No, unfortunately. She lived to 15½, in good health, but then the last two weeks of her life she was saying it was time.
What more is the orchestra doing to reach out to the community and maybe attract more people to classical music?
The process of engaging new audiences is always vital and will never go away. We’ve got a new program for adult education. But most programs focus on the kids. If they can hear music in a delightful way while they’re developing language skills, they will keep the interest. They’re often more capable of hearing and understanding complex music than their parents.
There is a connection between everything — music, art, dance, cooking, pottery, gardening.
With fewer school programs, it’s become the responsibility of the arts community to step in. Nationwide and worldwide, there are a lot of people doing quite a lot. We don’t realize it. I’m always surprised when I go places and find out about programs. In Luxembourg, there’s an astounding program for three- to five-year-olds and their parents, and they’re listening to quite sophisticated music. We need to be more aware of this.

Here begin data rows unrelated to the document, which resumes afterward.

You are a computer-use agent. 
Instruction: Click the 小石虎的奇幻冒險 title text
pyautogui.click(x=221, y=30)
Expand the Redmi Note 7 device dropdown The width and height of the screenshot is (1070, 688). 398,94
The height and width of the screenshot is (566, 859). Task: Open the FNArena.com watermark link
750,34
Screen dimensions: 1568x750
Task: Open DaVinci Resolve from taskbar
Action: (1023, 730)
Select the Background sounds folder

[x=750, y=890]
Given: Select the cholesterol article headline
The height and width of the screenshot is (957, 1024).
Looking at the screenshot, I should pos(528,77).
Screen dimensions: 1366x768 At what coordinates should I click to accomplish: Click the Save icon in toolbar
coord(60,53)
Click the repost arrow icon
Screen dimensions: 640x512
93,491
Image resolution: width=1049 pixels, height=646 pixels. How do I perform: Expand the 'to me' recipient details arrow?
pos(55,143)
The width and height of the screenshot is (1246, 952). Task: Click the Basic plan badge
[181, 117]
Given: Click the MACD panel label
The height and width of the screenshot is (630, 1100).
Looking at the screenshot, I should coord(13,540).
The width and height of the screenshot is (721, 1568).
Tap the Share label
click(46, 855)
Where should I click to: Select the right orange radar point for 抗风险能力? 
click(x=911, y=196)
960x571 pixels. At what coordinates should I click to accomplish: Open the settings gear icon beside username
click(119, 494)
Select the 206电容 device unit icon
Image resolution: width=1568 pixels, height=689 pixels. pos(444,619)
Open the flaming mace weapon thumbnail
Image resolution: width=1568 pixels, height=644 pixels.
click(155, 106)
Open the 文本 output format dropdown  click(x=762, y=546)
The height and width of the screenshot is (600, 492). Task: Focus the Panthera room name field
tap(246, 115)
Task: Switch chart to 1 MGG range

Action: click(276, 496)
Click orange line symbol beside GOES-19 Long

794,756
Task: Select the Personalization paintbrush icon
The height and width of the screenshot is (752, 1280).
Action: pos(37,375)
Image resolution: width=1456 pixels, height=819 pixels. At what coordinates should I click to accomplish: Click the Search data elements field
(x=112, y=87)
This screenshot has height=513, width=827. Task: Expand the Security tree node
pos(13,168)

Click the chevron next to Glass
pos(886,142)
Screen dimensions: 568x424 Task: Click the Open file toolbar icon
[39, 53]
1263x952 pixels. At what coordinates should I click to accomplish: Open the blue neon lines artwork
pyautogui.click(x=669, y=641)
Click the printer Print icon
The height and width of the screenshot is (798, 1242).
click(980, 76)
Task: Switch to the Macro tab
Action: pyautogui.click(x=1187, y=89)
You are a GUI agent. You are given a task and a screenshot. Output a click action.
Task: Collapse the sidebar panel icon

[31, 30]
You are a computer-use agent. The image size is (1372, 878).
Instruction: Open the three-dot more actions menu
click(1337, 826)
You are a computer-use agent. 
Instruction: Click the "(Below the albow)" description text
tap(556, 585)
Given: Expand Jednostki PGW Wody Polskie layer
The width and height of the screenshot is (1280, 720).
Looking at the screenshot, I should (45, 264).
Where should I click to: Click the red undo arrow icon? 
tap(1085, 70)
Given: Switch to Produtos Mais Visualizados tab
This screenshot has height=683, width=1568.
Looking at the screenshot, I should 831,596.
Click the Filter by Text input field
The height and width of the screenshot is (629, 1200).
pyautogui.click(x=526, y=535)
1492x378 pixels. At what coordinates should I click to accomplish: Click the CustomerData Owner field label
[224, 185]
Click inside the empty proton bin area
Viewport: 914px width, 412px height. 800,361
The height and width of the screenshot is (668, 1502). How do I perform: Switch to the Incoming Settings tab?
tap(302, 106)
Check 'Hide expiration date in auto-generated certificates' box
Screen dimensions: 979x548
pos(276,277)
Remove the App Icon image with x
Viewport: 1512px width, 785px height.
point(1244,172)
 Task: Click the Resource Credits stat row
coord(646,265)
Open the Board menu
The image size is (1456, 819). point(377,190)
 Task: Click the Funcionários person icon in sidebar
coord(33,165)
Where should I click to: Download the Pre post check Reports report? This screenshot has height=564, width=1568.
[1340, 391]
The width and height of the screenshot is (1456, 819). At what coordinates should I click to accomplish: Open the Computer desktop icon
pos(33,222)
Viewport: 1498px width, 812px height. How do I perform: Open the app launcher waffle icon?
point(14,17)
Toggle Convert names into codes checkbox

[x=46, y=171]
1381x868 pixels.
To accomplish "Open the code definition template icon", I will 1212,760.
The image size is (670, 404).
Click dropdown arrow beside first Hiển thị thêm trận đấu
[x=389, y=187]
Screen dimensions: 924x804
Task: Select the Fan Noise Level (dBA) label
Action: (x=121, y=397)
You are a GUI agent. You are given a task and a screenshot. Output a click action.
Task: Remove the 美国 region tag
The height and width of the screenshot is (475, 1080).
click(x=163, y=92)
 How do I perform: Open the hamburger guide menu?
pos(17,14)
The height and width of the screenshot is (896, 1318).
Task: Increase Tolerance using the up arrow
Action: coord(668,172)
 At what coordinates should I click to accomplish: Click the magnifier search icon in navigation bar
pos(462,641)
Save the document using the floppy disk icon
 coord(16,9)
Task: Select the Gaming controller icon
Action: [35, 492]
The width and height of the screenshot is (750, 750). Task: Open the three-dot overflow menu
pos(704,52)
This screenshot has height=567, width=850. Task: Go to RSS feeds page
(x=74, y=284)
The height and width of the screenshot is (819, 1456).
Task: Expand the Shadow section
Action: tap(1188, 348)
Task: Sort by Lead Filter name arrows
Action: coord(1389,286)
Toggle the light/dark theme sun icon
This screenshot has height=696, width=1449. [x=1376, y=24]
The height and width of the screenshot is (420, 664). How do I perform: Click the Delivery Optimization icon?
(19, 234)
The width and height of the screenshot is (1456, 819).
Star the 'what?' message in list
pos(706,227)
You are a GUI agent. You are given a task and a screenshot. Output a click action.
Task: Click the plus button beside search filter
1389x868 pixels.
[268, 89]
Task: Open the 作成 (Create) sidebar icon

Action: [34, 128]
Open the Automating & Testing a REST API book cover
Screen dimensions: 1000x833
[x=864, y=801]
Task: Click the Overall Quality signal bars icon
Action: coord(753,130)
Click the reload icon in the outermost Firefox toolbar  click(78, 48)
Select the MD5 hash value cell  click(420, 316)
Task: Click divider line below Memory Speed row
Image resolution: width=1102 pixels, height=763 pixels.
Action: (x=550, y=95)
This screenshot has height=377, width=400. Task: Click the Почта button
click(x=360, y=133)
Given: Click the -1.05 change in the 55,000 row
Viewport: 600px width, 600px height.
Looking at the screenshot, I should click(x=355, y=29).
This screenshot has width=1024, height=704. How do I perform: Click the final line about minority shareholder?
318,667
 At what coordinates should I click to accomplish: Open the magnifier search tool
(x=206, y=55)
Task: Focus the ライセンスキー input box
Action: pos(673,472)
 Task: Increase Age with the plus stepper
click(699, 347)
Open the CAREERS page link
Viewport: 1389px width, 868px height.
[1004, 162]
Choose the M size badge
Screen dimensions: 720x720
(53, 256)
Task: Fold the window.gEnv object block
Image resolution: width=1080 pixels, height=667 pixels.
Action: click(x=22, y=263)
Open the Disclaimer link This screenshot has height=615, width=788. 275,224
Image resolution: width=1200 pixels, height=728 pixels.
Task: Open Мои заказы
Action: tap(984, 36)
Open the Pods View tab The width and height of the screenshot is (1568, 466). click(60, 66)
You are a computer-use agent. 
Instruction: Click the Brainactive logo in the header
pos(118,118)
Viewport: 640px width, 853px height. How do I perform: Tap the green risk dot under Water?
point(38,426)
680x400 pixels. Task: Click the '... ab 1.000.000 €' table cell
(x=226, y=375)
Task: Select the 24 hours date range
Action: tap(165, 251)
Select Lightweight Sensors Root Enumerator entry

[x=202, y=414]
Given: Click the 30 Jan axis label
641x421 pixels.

You also have your own YouTube channel.
The problem with that is the difference between real life and online life. I’m so busy dealing with real life that I can’t keep up with online life. I’m going to carry a flip camera.
Organizations like yours [San Francisco Classical Voice] are doing a lot to champion the music. At the New World Symphony [his second orchestra, in Florida], we’re also developing the Internet tools. We were doing rehearsals of Beethoven with the orchestra that is in Vienna while we’re in Miami. One of the violinists in Vienna was talking to someone about a technique, and he was asked “What do you have in your music?” He held it up [to the camera], and it turns out it was something slightly different. This is the stuff musicians do all the time when they’re together. It’s just people developing a comfort zone with this technology.
When I was young, we were lucky to be in a studio close to a master teacher, even before we were old enough to deal with the concepts, to be able to absorb it. It’s exciting to think of the potential to use this to reach those large areas around the country where the students don’t have these opportunities.
To be around and have the influences, even before they can really incorporate them.
There’s a moment in life when you’re ready to absorb something. There also have been times when you’ve absorbed 12 things, and you then realize that all 12 things are the same thing. It’s a recognition, an understanding, of playing an instrument and how music proceeds.
One of the highlights of this coming season is sure to be the premiere of a new John Adams orchestral work. Do you remember when you first met Adams, and what the first work you conducted of his was?
I think it was either Shaker Loops or Short Ride in a Fast Machine, which I commissioned.
Can the Symphony get into the swing of a new Adams piece pretty easily, now that they’ve played a number of them?
We know what to do. We’re also really proud that a lot of his development as a symphony composer is due to works we’ve commissioned.
You are an American composer, and you champion American composers in general. Do you think there are specific musical outlooks that are affected by American roots, even though there may not be that one Major American Symphony?
There are all sorts of outlooks and major symphonic pieces. Americans need have no anxiety about their musical input. The second half of the 20th century shows America’s major influence.
What are you really looking forward to in the season?
John [Adams’] commission. Mason [Bates’] commission. Meredith Monk’s commission. Mahler’s Third; it’s been quite a long time since we’ve done it, and [ours is now] quite a different orchestra. At the end of the season, the Bartók opera, Bluebird’s Castle. There’s so much. There’s probably more, but the PR people won’t like it if I talk out of turn.
And, as a personal question, last year you were on a cooking show with Jacques Pepin. You enjoy cooking, as do a number of other conductors and musicians. Do you think there’s a connection between the two?
Yes, there’s a connection. My perspective is that there is a connection between everything. Music, art, dance, cooking, pottery — these are all connected. There are things to be learned about music from cooking, pottery, gardening, anything.